Document section:
━━━━

How low-bit inference enables efficient AI

In just the past few years, large machine learning models have made incredible strides. Today’s models are not only remarkably capable but also achieve impressive results across a range of applications, from software engineering and scientific research to content creation and data analysis. With the arrival of models like Kimi-K2.5 and GLM-5, the pace of progress shows no sign of slowing down. (Kimi-K2.5 has an impressive 1 trillion parameters, nearly twice as many as the DeepSeek V3 model family that was released just last year.) And as these models continue to grow in size and capability, so does the demand for memory, computing power, and energy.

One of the most effective ways teams are addressing these constraints is through low-bit inference, a set of techniques widely adopted across the industry that make AI models faster and cheaper to run by reducing how much memory and compute they need when serving real user requests. At Dropbox, products like Dropbox Dash rely on various models to deliver fast, reliable, and cost-effective AI-powered search and understanding across vast amounts of user content. Making this possible requires careful attention to model efficiency, hardware utilization, and latency constraints. And making this technology accessible to individuals and businesses means tackling new challenges around efficiency and resource use.

In this article, we’ll dive into the current landscape of low-bit compute for efficient inference. We’ll cover the different types of quantization, why and when they’re needed, and the key optimization challenges required to deploy advanced AI models in production.

Dropbox Dash: The AI teammate that understands your work

Dash knows your context, your team, and your work, so your team can stay organized, easily find and share knowledge, and keep projects secure, all from one place. And soon, Dash is coming to Dropbox.

Learn more →

The cost of running modern models

At Dropbox, almost all the models used in-house are attention-based architectures used for tasks like understanding text, images, videos, and audio—core capabilities behind Dash’s ability to search, summarize, and reason over large collections of user content. As these models grow in size and complexity, efficiently serving them in production becomes a central challenge for delivering responsive user experiences. In attention-based models, most of the compute comes from repeated matrix multiplications in two main parts of the model:

The first is the linear layers, which compute embeddings throughout the model. These include:

The layers used within attention blocks, the components that determine how different parts of the input relate to one another
MLP layers, which further process and refine those representations
The model’s final output stage, where those representations are converted into a concrete result, such as a prediction or response.

The second is the attention mechanism itself, where the model evaluates relationships across the input to determine which information is most relevant, a step that significantly increases compute cost with longer context sizes.

On GPUs, these matrix multiplications are handled by specialized hardware. NVIDIA GPUs use Tensor Cores, while AMD GPUs use Matrix Cores. These dedicated processors are accessed through matrix multiply-accumulate (MMA) instructions and are designed specifically to accelerate matrix operations—the heavy-duty math that underpins large-scale linear algebra in neural networks—delivering substantial performance gains compared to executing the same work on general-purpose CUDA Cores.

One notable property of these cores is their scaling behavior. As numerical precision is reduced, these cores can perform more matrix operations per second, typically resulting in higher FLOPS (floating point operations per second, or how much math the hardware can do in a given time). In practice, halving the precision often allows these cores to roughly double throughput. This scaling behavior plays a key role in improving both performance and efficiency when running large-scale AI workloads.

━━━━

Directions:
(a) In the article on low-bit inference, what specialized hardware do NVIDIA GPUs use to handle matrix multiplications?
(b) Reproduce the passage of the article on low-bit inference word for word, from "How low-bit inference" up to and including "power, and energy.".

Raw data:
━━━━

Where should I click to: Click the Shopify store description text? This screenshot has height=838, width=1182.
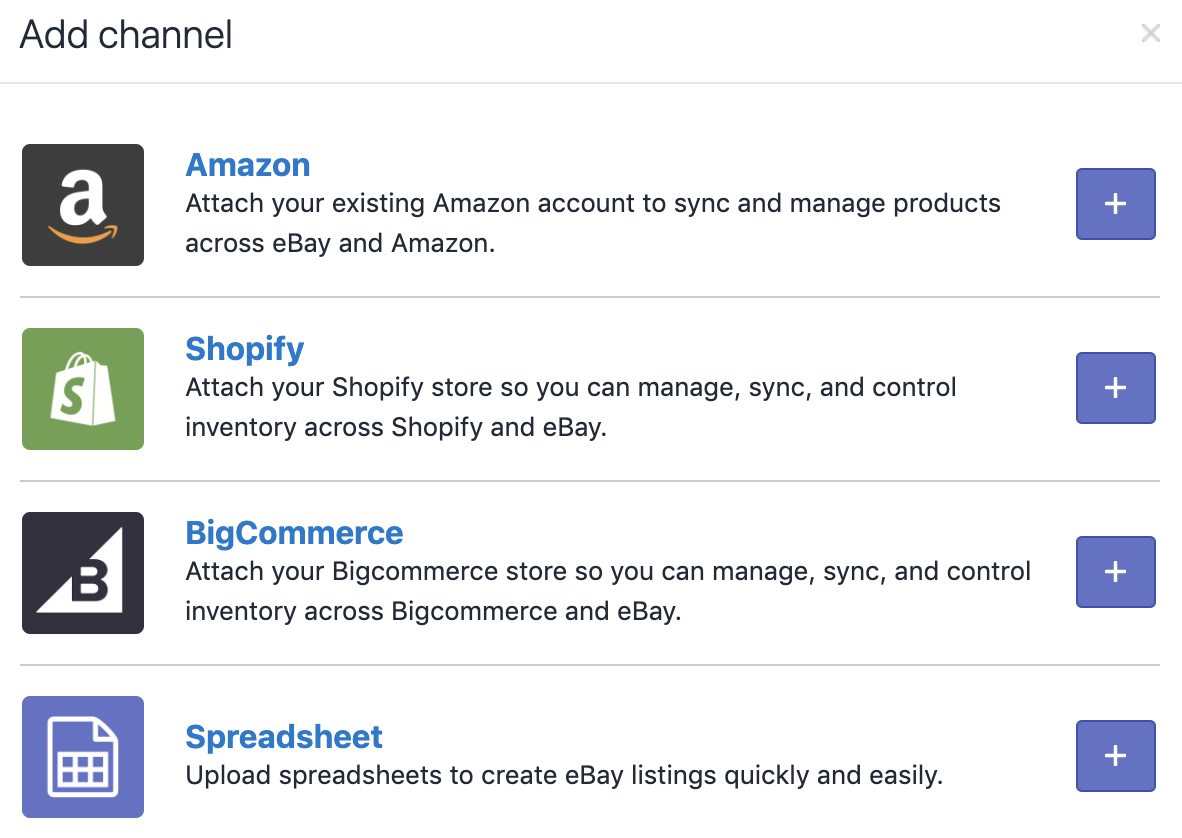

━━━━

Full answers:
(a) Tensor Cores

(b)
How low-bit inference enables efficient AI

In just the past few years, large machine learning models have made incredible strides. Today’s models are not only remarkably capable but also achieve impressive results across a range of applications, from software engineering and scientific research to content creation and data analysis. With the arrival of models like Kimi-K2.5 and GLM-5, the pace of progress shows no sign of slowing down. (Kimi-K2.5 has an impressive 1 trillion parameters, nearly twice as many as the DeepSeek V3 model family that was released just last year.) And as these models continue to grow in size and capability, so does the demand for memory, computing power, and energy.